第七話 色仕掛け
「お願いします」
相手に与えた選択肢は二つ。アンドレアに連絡するか、私と話すか。これはダブルバインドという——相手に気付かれず、自分の都合が良いように上手く誘導する心理的手法である。
「仕方ねえな。一時間だけなら、あんたと一緒にいてやるよ」
この男性のように、大抵の人は与えられた選択肢のうちのどちらかを選ぶ。提案を無視するという第三の選択肢があるけれど、挙げられた選択肢のうち、どちらの方が自分にとってメリットがあるのか考えることで頭がいっぱいになるのだ。
「ありがとうございます」
「おい!?」
布団から出た私は、ベッドサイドに立つ男性の指先に軽く触れて「あっ、ご、ごめんなさい。

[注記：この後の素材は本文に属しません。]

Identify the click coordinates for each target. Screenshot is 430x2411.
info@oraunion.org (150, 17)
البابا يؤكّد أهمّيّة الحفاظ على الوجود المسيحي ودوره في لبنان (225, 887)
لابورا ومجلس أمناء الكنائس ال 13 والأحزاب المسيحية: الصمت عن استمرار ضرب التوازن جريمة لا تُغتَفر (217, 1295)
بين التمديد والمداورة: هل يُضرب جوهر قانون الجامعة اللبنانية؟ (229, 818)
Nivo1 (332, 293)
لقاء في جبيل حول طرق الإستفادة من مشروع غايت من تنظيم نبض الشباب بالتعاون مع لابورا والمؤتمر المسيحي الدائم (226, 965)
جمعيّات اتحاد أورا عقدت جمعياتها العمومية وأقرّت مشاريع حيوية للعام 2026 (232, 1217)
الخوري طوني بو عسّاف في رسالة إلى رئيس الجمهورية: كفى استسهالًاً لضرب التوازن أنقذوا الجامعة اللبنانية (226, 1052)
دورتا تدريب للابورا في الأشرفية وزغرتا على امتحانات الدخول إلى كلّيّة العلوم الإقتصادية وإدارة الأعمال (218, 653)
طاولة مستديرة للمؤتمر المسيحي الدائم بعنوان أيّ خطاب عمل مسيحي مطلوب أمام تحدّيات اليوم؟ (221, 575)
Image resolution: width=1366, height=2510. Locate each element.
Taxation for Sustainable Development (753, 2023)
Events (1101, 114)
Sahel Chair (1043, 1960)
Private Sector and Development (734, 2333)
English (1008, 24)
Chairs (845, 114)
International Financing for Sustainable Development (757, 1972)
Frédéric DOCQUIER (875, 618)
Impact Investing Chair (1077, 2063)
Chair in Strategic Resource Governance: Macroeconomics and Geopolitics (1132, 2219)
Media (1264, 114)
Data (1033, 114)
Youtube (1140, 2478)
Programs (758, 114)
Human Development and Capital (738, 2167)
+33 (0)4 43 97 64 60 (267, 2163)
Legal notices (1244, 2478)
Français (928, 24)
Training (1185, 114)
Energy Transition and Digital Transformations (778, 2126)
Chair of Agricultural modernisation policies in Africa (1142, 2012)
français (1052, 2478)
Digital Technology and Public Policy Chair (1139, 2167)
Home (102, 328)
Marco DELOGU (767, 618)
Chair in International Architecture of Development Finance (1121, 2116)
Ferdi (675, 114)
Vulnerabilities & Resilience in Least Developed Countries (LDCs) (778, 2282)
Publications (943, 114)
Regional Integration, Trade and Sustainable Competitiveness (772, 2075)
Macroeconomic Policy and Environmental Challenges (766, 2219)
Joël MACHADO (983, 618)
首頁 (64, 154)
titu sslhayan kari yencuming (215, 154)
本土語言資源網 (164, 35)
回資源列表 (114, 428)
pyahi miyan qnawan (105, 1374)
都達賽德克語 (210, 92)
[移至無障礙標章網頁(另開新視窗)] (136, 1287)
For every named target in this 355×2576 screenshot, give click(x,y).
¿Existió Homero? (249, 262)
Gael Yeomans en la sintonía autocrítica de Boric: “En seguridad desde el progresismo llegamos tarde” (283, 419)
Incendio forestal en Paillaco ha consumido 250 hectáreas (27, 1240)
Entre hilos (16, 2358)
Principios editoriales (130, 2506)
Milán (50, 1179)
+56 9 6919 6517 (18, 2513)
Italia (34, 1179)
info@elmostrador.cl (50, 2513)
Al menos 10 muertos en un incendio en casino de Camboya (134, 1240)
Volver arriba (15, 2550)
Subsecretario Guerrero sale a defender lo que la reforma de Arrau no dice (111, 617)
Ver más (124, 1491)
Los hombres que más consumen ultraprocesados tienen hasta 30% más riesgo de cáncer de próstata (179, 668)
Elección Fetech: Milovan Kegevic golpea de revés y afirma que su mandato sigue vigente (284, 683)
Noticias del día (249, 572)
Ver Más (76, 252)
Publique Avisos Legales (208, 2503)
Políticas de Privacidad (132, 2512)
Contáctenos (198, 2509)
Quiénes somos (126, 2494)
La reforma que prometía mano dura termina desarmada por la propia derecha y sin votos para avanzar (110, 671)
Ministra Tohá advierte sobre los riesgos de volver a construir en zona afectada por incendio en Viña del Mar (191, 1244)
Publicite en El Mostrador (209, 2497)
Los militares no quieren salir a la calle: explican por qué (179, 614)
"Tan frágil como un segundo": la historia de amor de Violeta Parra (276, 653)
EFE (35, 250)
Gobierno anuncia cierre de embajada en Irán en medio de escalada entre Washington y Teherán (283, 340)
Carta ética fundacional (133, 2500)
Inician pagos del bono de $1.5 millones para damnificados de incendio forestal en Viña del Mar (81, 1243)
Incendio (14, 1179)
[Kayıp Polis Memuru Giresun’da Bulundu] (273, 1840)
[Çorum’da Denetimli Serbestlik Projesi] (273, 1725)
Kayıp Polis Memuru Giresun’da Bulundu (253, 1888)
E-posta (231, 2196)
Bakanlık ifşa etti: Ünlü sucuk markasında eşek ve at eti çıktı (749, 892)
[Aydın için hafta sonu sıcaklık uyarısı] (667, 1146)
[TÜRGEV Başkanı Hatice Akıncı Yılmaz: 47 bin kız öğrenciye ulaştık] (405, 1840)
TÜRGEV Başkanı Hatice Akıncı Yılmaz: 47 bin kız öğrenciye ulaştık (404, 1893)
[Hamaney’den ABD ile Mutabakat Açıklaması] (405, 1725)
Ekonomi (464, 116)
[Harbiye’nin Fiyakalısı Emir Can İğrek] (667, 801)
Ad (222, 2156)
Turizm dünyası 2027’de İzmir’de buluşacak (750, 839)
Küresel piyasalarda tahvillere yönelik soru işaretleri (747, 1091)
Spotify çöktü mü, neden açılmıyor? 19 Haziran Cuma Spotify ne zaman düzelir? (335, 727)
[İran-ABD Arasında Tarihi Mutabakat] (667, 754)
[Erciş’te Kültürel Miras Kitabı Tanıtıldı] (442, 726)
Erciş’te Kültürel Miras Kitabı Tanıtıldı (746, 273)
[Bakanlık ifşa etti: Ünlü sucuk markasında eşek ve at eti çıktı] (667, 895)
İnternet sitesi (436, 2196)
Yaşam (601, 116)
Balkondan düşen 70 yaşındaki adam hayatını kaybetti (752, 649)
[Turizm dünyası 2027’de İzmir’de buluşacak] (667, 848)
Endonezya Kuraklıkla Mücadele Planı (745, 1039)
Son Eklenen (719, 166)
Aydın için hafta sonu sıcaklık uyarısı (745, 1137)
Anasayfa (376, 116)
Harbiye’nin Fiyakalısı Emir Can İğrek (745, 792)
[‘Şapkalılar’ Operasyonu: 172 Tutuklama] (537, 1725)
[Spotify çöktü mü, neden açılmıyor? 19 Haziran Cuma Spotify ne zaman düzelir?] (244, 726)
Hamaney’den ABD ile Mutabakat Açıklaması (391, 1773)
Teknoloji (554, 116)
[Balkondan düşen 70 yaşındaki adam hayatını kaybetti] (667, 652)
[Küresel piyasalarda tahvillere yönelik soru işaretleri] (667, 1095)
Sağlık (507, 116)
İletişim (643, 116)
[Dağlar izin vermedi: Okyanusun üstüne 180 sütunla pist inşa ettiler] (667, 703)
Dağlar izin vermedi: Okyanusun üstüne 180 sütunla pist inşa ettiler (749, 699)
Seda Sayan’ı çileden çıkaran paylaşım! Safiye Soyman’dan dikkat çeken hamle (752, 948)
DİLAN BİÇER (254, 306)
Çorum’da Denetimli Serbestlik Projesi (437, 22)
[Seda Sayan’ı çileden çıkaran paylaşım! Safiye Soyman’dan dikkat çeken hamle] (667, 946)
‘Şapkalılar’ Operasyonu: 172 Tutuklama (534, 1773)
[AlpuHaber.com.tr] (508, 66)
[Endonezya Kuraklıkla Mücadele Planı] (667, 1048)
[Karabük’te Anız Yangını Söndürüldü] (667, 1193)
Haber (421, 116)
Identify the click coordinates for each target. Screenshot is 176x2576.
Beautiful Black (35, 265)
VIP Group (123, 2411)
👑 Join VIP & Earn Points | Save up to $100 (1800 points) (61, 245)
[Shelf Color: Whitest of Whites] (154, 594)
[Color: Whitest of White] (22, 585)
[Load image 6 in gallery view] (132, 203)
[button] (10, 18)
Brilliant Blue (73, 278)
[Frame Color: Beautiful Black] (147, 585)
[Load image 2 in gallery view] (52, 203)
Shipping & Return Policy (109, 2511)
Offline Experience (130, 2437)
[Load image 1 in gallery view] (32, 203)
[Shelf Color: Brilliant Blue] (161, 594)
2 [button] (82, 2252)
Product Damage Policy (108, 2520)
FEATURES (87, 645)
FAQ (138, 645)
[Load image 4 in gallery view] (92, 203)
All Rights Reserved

安心してしまって、つい……ご迷惑でしたよね」慌てて手を引っ込めた。
「いや、俺は別に構わねえけどよ」
「だったら、」
照れたように視線を下げたまま「隣に座って?」ベッドの端に座る。
「……ああ」
「あと一時間でしたっけ。何を話しましょうか」
男性に見せつけるようにわざとらしく足を組んで問いかけた。バスローブの合わせ目から覗いた太ももに視線が釘付けになっている。
「ただ話すより楽しいことがある」
「楽しいことですか。例えば、どんな?」
もうひと押し。甘えるように上目遣いをして男性のネクタイを引っ張った。——あとは誘惑という認識が間違っていないことを祈るばかりだ。
「俺のことは黙ってろよ。そうすれば悪いようにはしねえぜ」
ごくりと喉を鳴らした見張り役から体重をかけれて、身体がベッドに沈んだ。「うん、誰にも言わない」思わず緩んでしまった口元を誤魔化すために男性の胸板に手を這わせる。
「ハッ、積極的だなァ!」
私を押し倒してきた相手は嬉々として上着を床に放り投げた。舌舐めずりをしながら、徐々に距離を詰めてくる。
「手早く済ませようぜ」
そんな見張り役の首に、ゆっくりと腕をまわしながら「……ねえ、あなたは、人の」耳元を擽るように吐息混じりに囁く。
「——堕とし方はご存知?」
油断した男性の頭と首の境目を狙って手刀をお見舞いした。「ぐっ……!!」相手の意識が一瞬飛んだところで、脳へと酸素を送る左右の頸動脈を二の腕で思い切り締め上げた。
「…………」
「はい、完了っと」
人間を気絶させるにはコツが必要である。力任せに打つだけでは、自分よりも体格が大きい人間には効かない。重要なのは打撃を打ち込む場所だ。出来るだけ脳が揺れるように的は一点に絞る。脳震盪を起こしている間に酸素の通り道を絶ち、失神させる。
「ふぅ、この人が単純な性格でよかった」
意識を失った重い身体の下から抜け出す。次に、床に落ちていた上着で声が出せないように口を塞ぐ。さらに、サイドチェストに置いてあったナイトランプの電源コードで両手を縛った。
「何か使えるものを持ってないかな」
スラックスのポケットを確認する。無線機、丸めた紙幣、タバコ、あとは部屋の鍵だけ。
「車の鍵は持ってなかったかぁ」
逃げる途中で見張り役に目を覚まされては困るので、念には念をと全身をシーツで簀巻きにする。「あとで助けてもらってください」窒息をしない程度に顔だけを出した真っ白な蛹の出来上がりだ。
「さすがにこの姿だと悪目立ちするよね」
何か着るものはないか、とクローゼットを物色する。ベッドで失神した男性のスーツとは比べ物にならないほどに高級なフルオーダーのスーツとシャツが並んでいた。それらのサイズや色を見るに、ここはアンドレアの私室だと思われる。
「うわー……むかつくほどいい趣味してる」
そのまま着ても下着が透けない黒のシャツとスラックスを拝借する。袖と裾は折って捲って、ベルトループにネクタイを通してから、サイドで結んでスラックスがずり落ちないようにした。
「だぼだぼでみっともないけど、バスローブよりは動きやすくなった」
着替えた後にベッドルームに戻って、見張り役が持っていた無線機をウエストに挟み込む。
「役に立ちそうなのはこれくらいね」
そして、裸足のまま部屋の外へと飛び出した。